Rieccoci qui, nel mese della zucca, per parlare di quella magnifica invenzione che è il teatro, e di quelle che sono le dinamiche mentali legate ad esso. Il teatro nasce in forma classica nell’antica Grecia, in stile drammatico, per poi tramandarsi in Europa, dall’inizio degli anni Cinquanta, subendo alcune trasformazioni; si basa principalmente su due elementi fondamentali: l’attore e lo spettatore, e sulla “relazione” teatrale che li lega.
Parlando di relazione, stiamo parlando quindi di psicologia umana, di ciò che ci accomuna gli uni agli altri. Mediante l’espressione e la narrazione di un fatto umano (che sia realmente accaduto piuttosto che inventato) da parte dell’attore o di diversi attori, lo spettatore diviene parte attiva dell’avvenimento in gioco, condizionando l’andamento e l’espressività.
Nell’arco della vita infatti, non sempre ci si sente a proprio agio nei propri panni, ed ecco allora l’esigenza di sognare e di identificarsi con un personaggio, o meglio con l’idea di chi vorremmo essere in quel preciso momento della nostra esistenza. Ciò che permette ad attore e spettatore di interagire in modo profondo è quindi l’espressione e la comunicazione delle emozioni che emergono nel momento stesso in cui viene messo in scena uno stralcio di esistenza umana.

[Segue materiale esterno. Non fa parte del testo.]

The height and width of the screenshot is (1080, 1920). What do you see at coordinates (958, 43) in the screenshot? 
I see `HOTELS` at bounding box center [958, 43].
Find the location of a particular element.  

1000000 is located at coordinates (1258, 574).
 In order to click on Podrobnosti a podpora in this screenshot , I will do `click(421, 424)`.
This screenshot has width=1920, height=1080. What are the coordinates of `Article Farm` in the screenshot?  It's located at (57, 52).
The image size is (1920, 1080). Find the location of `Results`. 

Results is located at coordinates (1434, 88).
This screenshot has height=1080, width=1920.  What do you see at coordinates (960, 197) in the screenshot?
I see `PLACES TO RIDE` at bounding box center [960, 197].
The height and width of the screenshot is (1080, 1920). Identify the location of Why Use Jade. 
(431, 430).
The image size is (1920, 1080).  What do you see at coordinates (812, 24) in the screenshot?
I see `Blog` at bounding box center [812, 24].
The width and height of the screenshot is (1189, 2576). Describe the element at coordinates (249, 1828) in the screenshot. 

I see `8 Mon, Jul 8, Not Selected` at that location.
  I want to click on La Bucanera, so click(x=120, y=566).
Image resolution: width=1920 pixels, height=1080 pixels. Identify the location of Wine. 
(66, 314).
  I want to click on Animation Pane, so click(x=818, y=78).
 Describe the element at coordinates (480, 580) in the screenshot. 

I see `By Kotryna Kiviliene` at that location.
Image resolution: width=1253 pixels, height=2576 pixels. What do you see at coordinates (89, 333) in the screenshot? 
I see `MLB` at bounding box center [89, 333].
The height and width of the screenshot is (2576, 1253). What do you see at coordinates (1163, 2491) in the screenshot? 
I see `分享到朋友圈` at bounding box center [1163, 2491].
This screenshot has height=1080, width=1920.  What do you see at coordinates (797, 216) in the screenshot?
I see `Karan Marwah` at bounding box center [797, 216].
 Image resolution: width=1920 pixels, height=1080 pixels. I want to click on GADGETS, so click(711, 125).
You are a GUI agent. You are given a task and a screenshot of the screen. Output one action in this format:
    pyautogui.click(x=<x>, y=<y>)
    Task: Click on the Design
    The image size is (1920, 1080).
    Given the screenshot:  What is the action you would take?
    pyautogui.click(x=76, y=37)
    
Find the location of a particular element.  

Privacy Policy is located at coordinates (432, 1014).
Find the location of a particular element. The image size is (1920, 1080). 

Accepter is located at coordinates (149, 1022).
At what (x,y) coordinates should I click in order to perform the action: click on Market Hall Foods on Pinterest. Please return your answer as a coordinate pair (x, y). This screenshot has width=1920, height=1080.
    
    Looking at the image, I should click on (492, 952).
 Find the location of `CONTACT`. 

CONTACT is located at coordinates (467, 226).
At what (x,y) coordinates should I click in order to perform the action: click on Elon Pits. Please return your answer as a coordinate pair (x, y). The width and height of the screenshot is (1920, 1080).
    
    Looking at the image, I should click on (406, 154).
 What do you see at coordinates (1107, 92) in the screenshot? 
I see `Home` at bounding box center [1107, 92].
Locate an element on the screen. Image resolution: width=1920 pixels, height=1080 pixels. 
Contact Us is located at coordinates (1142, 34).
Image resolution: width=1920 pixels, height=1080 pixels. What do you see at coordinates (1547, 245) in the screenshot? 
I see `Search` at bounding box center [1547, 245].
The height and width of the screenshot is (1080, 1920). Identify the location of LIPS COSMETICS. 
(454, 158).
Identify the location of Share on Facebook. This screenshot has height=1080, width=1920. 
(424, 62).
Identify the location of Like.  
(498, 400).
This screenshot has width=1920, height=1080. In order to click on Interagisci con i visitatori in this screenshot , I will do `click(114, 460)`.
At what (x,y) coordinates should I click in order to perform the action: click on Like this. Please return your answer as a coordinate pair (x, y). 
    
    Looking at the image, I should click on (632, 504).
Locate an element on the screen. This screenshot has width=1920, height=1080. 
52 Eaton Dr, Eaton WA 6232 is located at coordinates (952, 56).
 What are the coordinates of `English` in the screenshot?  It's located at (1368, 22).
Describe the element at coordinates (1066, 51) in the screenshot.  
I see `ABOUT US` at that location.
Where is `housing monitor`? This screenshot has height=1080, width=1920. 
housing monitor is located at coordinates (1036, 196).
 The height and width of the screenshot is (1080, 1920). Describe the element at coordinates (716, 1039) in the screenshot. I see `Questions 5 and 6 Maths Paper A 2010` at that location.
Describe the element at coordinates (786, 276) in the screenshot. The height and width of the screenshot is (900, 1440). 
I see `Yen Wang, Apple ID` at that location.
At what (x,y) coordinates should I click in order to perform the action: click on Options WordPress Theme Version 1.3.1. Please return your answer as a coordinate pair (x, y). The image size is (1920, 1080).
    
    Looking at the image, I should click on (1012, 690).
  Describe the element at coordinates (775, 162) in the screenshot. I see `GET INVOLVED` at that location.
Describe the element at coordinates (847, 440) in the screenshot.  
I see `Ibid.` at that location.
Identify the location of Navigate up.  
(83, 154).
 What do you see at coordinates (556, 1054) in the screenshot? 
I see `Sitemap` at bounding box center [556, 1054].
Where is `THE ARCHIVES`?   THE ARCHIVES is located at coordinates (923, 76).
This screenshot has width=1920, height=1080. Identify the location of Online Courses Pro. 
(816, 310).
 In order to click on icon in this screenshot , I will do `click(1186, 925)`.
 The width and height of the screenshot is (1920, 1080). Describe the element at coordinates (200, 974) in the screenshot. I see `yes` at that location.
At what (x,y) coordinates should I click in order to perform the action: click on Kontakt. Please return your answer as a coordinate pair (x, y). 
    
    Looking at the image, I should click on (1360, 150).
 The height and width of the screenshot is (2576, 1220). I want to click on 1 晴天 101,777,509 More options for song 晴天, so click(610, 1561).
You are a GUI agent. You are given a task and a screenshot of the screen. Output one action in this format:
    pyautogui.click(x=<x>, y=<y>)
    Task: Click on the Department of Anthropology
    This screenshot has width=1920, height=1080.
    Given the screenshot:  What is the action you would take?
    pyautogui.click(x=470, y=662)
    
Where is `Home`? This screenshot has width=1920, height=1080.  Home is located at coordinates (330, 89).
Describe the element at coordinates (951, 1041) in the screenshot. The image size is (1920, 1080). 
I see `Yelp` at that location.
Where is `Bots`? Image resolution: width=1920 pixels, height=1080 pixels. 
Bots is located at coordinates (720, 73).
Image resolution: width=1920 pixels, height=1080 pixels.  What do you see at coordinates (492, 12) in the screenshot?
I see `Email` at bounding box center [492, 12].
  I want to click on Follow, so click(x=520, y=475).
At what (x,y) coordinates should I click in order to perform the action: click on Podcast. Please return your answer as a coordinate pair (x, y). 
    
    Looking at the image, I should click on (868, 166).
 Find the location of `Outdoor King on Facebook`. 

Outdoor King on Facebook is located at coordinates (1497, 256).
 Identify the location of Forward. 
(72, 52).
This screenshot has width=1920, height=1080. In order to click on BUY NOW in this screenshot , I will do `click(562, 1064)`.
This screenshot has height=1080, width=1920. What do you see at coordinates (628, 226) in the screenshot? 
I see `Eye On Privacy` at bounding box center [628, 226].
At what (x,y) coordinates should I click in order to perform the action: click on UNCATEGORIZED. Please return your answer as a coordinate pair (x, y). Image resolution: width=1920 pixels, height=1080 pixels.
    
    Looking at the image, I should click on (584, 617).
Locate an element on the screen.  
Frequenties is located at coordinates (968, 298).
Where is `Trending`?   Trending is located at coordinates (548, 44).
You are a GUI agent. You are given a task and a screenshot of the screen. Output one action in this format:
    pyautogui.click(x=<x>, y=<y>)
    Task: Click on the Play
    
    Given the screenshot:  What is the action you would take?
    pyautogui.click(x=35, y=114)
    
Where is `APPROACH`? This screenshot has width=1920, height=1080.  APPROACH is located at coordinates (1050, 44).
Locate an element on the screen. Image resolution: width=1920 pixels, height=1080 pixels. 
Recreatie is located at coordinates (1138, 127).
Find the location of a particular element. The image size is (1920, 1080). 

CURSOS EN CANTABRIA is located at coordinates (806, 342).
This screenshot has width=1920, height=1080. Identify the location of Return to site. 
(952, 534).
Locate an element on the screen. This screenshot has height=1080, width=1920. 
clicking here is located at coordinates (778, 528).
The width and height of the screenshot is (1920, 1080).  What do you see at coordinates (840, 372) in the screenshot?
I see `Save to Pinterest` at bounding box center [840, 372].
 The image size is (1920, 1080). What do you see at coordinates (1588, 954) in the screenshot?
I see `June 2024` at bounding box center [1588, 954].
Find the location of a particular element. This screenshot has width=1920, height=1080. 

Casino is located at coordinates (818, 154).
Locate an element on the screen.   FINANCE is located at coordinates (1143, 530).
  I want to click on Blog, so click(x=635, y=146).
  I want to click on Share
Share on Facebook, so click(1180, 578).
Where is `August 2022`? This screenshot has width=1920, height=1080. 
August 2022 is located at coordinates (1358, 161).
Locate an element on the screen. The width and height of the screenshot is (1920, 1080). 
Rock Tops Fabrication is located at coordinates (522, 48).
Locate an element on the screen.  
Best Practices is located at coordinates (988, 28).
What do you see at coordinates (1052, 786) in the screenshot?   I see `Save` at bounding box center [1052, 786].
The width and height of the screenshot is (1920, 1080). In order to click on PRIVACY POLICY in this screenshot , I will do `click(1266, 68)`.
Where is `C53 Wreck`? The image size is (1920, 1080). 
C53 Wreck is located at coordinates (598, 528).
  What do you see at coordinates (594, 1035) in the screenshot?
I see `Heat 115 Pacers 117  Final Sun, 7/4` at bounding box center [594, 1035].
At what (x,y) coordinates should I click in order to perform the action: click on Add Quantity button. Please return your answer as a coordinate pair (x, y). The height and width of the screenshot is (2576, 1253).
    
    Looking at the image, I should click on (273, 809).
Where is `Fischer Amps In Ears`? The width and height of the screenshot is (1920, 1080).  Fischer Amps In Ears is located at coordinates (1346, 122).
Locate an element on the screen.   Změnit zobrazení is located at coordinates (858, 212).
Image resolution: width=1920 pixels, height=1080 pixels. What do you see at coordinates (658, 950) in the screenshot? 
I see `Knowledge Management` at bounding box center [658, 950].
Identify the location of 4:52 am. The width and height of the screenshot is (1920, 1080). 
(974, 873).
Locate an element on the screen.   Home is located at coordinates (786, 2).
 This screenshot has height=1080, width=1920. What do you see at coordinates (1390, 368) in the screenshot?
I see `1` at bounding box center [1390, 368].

Si crea così un complesso gioco di ruoli, dove allo spettatore viene consentito di lasciarsi andare ed immedesimarsi all’interno della scena che sta osservando in quell’istante. Durante la narrazione della storia, lo spettatore può trasformarsi virtualmente, assumendo su di sé le caratteristiche psicologiche del personaggio che sta osservando, in un ambiente protetto e senza dover correre i rischi che invece sarebbero presenti se dovesse agire concretamente in un ambiente fisico reale.
Questo processo catartico consente a chi osserva di svagare la mente e sentirsi in qualche modo la persona che vorrebbe essere nella vita reale, provando gratificazione e senso di libertà. L’attore invece, in quanto tale, ha la responsabilità di trasmettere un messaggio significativo ed influente sulle persone che lo stanno ascoltando e osservando, attraverso il proprio ruolo di “erogatore di emozioni e pensieri”.
Ciò implica l’uso di etica ed appropriatezza dei temi trattati, oltre che di grande empatia nei confronti delle persone che si stanno affidando alla sua personale (ed unica) interpretazione dei fatti. Il tono della voce, il movimento del corpo nello spazio e l’espressione di emozioni condizionano il mondo interno dello spettatore, a volte persino superando quelli che sono i confini mentali tra spettatore e attore stesso, facendo sì che vi sia una totale e completa identificazione nel personaggio che si sta osservando.